TASK DESCRIPTION:
Nothing outside the range below should be printed. Output exactly the lines from the line with "The width and height of the screenshot is (1024, 579)." to the line with "You are a computer-use agent. The", both included.
+++ INFORMATION PROVIDED +++
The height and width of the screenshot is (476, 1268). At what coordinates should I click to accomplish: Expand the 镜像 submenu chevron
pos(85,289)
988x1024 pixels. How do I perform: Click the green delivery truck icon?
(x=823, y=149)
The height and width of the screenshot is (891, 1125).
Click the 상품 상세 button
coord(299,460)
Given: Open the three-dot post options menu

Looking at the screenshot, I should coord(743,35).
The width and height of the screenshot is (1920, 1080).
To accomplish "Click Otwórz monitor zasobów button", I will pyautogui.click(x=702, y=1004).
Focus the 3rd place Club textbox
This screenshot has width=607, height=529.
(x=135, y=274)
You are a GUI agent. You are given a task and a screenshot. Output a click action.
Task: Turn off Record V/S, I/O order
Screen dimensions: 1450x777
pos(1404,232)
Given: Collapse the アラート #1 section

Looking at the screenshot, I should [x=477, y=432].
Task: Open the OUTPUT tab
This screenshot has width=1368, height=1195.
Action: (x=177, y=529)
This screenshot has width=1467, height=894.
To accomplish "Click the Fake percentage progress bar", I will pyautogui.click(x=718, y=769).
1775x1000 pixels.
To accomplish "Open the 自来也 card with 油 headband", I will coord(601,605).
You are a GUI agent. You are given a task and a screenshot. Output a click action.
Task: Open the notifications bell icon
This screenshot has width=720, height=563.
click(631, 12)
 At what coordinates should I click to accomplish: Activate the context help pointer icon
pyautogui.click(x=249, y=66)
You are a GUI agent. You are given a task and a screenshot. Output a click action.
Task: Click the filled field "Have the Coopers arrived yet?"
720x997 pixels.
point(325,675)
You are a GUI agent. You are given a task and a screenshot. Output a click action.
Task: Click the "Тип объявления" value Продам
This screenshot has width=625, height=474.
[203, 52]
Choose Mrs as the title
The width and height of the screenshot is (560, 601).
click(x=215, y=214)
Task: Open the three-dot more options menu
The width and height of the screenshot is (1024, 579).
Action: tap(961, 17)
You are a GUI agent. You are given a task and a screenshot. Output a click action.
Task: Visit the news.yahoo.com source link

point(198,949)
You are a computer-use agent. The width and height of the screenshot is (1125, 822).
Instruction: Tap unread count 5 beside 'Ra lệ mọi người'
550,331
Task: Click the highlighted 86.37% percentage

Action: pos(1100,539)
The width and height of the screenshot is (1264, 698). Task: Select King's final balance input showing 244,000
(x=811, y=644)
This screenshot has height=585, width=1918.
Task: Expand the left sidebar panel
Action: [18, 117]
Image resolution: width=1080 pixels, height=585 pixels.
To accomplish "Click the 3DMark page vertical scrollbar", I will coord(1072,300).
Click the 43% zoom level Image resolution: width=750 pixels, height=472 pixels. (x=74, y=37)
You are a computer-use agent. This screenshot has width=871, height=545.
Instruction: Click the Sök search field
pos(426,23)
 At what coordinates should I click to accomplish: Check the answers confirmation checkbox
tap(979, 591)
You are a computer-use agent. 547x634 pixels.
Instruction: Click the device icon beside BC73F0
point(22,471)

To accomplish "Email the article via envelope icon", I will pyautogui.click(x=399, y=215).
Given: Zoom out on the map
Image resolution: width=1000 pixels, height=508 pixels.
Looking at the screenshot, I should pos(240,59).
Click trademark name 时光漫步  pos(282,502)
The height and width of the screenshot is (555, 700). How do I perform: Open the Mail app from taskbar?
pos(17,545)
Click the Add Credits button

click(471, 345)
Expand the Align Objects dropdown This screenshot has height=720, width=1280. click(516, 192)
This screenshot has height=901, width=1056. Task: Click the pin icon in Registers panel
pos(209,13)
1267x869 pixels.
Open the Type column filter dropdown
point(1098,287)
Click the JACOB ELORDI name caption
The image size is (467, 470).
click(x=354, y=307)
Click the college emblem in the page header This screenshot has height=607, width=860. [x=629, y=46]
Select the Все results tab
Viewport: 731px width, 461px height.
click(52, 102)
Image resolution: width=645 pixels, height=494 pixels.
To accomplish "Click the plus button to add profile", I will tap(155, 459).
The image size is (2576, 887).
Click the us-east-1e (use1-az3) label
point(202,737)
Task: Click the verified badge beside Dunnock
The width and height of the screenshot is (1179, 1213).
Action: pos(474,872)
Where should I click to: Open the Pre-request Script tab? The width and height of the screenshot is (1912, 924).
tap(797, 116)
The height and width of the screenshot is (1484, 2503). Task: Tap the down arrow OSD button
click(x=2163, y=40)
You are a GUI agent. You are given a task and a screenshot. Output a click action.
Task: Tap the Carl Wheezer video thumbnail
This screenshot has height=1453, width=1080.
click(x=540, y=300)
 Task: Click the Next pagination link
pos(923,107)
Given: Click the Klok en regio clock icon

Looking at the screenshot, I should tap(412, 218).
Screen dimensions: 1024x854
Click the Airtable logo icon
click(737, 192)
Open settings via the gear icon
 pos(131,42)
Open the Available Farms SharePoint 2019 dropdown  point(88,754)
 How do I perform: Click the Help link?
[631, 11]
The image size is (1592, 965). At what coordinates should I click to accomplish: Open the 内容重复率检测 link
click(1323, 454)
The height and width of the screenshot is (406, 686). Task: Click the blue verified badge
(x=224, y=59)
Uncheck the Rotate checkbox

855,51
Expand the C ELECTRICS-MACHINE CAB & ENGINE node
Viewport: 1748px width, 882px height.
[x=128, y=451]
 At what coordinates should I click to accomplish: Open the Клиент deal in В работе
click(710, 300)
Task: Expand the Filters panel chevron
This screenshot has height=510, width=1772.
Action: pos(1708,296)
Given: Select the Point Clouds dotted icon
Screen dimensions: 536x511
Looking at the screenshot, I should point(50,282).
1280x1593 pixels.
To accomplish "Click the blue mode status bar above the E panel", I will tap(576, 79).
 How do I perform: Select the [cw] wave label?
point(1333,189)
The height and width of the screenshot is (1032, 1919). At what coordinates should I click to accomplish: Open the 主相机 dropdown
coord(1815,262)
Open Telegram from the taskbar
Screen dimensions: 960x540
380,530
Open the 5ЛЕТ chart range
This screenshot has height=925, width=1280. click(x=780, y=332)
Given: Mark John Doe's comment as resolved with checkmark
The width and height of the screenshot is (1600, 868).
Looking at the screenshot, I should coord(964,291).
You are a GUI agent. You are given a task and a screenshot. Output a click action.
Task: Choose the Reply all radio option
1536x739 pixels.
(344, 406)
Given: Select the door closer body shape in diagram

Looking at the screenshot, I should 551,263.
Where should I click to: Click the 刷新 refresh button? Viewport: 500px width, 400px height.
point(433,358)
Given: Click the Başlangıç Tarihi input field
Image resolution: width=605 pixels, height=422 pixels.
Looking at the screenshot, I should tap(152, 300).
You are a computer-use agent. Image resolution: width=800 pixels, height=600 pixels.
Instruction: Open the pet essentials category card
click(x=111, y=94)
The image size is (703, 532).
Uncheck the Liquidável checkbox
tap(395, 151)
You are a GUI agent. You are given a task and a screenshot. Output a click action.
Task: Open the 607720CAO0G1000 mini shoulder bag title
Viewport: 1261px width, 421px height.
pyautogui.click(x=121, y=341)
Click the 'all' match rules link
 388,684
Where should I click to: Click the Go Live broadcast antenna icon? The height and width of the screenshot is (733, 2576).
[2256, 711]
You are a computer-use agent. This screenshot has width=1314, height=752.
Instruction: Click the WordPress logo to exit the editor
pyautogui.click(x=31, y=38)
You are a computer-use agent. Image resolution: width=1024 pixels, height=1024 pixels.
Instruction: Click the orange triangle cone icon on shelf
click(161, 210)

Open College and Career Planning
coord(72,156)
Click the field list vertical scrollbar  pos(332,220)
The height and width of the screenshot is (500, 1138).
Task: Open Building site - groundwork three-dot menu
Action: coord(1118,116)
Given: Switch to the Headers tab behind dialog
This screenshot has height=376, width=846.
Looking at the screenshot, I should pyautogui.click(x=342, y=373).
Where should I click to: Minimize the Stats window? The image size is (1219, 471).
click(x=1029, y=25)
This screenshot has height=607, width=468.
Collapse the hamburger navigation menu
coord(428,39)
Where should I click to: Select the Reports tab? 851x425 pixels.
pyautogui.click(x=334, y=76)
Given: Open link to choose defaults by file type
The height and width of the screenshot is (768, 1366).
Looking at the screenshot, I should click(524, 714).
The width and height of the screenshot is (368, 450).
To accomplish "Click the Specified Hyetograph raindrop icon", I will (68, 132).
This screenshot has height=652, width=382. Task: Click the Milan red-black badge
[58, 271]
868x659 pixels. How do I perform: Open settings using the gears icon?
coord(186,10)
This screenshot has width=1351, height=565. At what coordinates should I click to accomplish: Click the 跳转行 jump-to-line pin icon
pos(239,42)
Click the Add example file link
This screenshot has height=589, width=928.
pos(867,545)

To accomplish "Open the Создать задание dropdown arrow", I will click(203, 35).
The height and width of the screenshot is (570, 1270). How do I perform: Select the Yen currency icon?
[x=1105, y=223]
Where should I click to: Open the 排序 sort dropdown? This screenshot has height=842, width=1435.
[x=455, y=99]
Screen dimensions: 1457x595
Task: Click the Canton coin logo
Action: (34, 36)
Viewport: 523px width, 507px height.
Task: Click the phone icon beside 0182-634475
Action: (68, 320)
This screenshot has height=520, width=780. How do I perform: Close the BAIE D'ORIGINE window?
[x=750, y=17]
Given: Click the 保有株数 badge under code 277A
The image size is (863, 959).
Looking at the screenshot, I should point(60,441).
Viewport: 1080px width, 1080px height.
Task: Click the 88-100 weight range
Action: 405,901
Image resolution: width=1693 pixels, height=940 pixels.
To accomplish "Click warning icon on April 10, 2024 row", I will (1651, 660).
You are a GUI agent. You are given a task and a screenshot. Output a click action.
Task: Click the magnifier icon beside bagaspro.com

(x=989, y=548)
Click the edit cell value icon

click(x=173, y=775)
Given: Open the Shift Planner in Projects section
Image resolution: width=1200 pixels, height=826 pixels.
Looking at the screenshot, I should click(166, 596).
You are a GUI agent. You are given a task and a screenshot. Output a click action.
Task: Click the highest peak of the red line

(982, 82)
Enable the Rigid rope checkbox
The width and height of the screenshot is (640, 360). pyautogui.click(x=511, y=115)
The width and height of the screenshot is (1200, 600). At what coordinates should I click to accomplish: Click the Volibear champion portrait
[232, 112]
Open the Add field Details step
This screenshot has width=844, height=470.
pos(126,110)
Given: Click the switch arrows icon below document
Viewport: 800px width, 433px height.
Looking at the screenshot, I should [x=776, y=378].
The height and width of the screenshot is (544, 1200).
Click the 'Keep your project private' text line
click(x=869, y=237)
+++
EXERCISE RESULT:
The width and height of the screenshot is (1024, 579).
Action: tap(961, 17)
You are a GUI agent. You are given a task and a screenshot. Output a click action.
Task: Visit the news.yahoo.com source link

point(198,949)
You are a computer-use agent. The width and height of the screenshot is (1125, 822).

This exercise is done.